This decision was handed down today:
Dickson v The Queen [2010] HCA 30
The High Court has unanimously allowed this appeal against a decision of the Victorian Court of Appeal. The case concerns s 109 of the Constitution which invalidates State legislation if it is inconsistent with Commonwealth legislation. The appellant was a former Federal Police officer who was convicted of conspiracy to commit theft of a large quantity of cigarettes from a Commonwealth Customs’ storage facility. The property which housed the facility was owned by a company called Dominion and because the owner of the property where the theft occurred was not a Commonwealth agency, the appellant was charged under state legislation. That legislation adopted the common law requirements of conspiracy. However, the Customs Department was leasing the property for storage. Accordingly, the cigarettes were also in the “possession” of Customs (being a Commonwealth agency) and so the appellant could have been charged under the Commonwealth Criminal Code. This was important because the Commonwealth Criminal Code provided for a far more limited test for the requirements of conspiracy. The High Court said that the State Act was inconsistent in so far as it purported to provide for an offence in such a case. It was said that the Commonwealth Act provided for a charge prohibiting a conspiracy to steal Commonwealth property, which charge specifically limited the requirements of conspiracy. Accordingly, any State Act that purported to provide for a charge in the same circumstances, but with fewer requirements would impose greater obligations on the accused and therefore “alter, impair or detract” from the operation of the Federal Act. Accordingly the state law was directly inconsistent with the Federal law and therefore invalid under s 109.
Comment
It is interesting to note that the Court relied on direct inconsistency rather than the “covering the field” test. Obviously it would seem easier to simply say that the Federal Act evinces an intention to be exhaustive on the subject of conspiracy to steal Commonwealth property. Instead the Court said that, by restricting the requirements of the charge, a state law which was wider than those restrictions was invalid. This case therefore has potentially wide implications to other offences of concurrent state and federal jurisdiction. This is particularly so given that the Court considered it relevant to the requirements of the offence that s 80 of the Constitution would require the jury verdict under Commonwealth law to be unanimous whereas state law would allow a majority verdict. As this is the case with most offences these days, an argument could be run that the Commonwealth Act need always be used if there may be concurrent jurisdiction. I don’t think the Court’s language was so wide as to suggest that the requirement of a unanimous verdict would be sufficient in itself to show that a state law “alters, impairs or detracts” from the operation of a Federal Act, but I’m sure there will be argument in Courts around the Country that it is. In any event, the moral of the story is that if a client of yours has been charged with a state offence, it is worth finding out whether the client has also committed a Commonwealth offence in so doing (eg it was done over the internet). You might be able to attract a charge which requires a unanimous verdict.
1 week ago
Jeremy Gans says:
ReplyDelete“I think there is another moral to the story: forget what's happening in the federal parliament this week, it's the High Court that threatens to make Australia ungovernable.

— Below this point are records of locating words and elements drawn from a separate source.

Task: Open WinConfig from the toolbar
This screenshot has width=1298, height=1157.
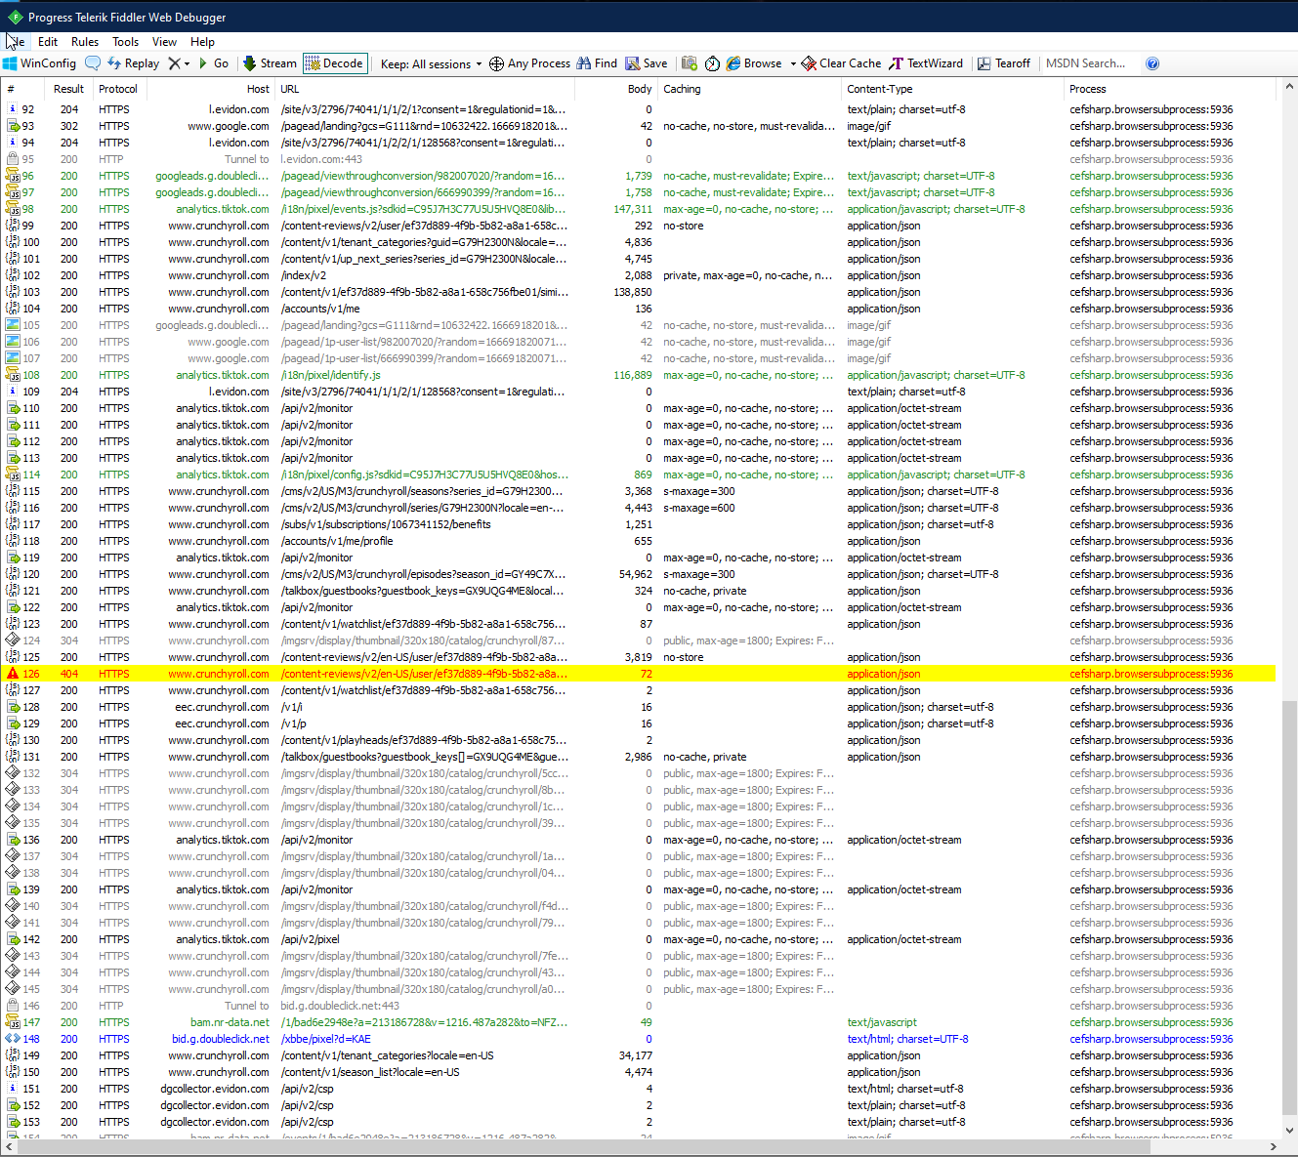Action: [39, 62]
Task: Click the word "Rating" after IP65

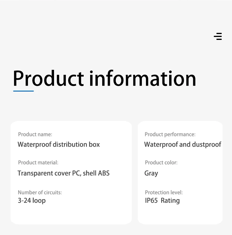Action: pyautogui.click(x=170, y=201)
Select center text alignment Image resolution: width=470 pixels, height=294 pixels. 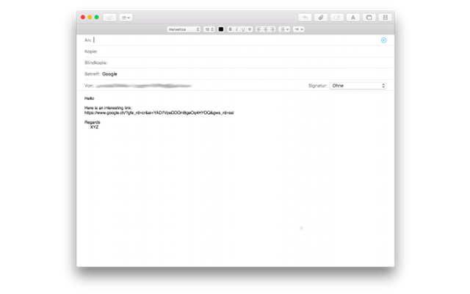pos(267,29)
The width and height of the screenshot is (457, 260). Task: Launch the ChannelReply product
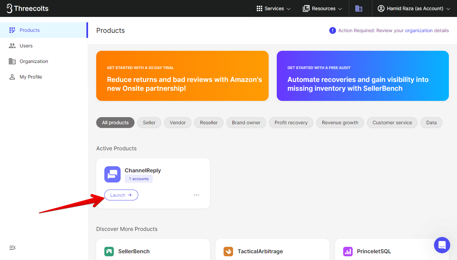(x=121, y=195)
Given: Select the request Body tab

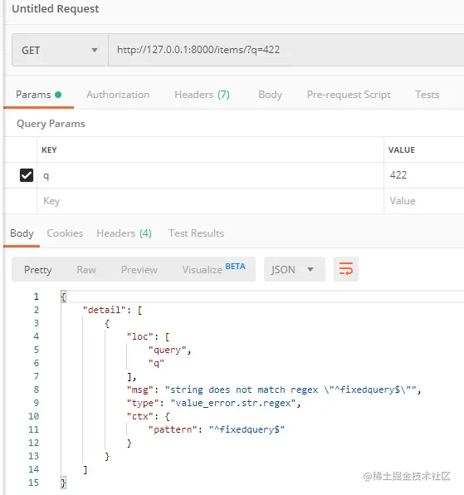Looking at the screenshot, I should pyautogui.click(x=270, y=95).
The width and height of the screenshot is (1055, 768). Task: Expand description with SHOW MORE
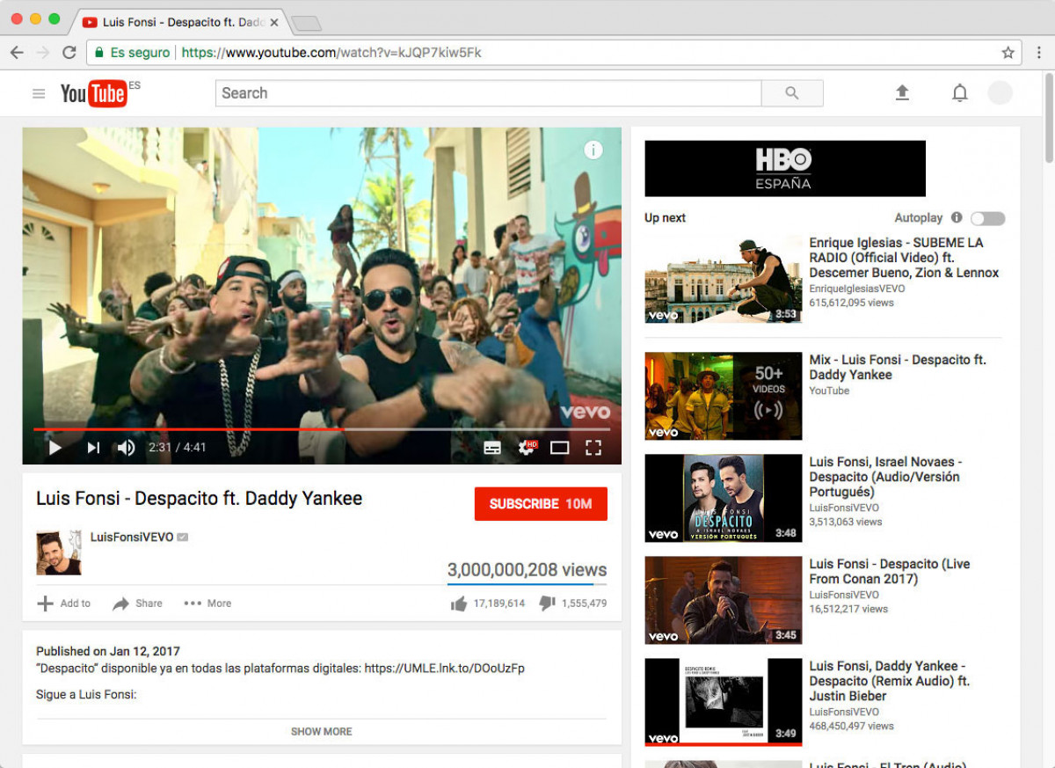321,731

For instance, it's hard to see how most Australian state and territory laws on possession and trafficking of drugs could survive a s109 challenge based on the argument that they 'detract' from Part 9.1 of the Cth Criminal Code (given not just s80 of the Constitution but the absence of nasty procedural rules, like the deemed possession provision that the High Court will look at (or perhaps would have looked at) in Momcilovic.
One burden from Dickson is that all state and territory prosecutors, lawyers and judges will have to get up to speed with the quite vast array of federal criminal laws, much of which is untested in the courts and little used. Moreover, just applying Dickson in conspiracy to steal cases will be far from straightforward. In Dickson itself, the parties were in dispute about whether or not the cigarettes actually did belong to Customs under the federal or Victorian laws. In other matters, such disputes (and therefore questions of which law applies) will have to be resolved at the trial itself. Chaos.
Worse still, there's virtually nothing that Australia's parliaments can do about these problems. In particular, retrospective changes to the impact of s109 are forbidden by the High Court's Metwally decision. Even prospective changes will be complex and require either the Cth to repeal a lot of its criminal laws or all of the states and territories to dramatically alter their criminal laws. The short term problems will be enormous, even if the HCA ends up backing away from Dickson.
You wouldn't have thought the HCA could do more harm than they did in Wakim. And this time, they were unanimous!”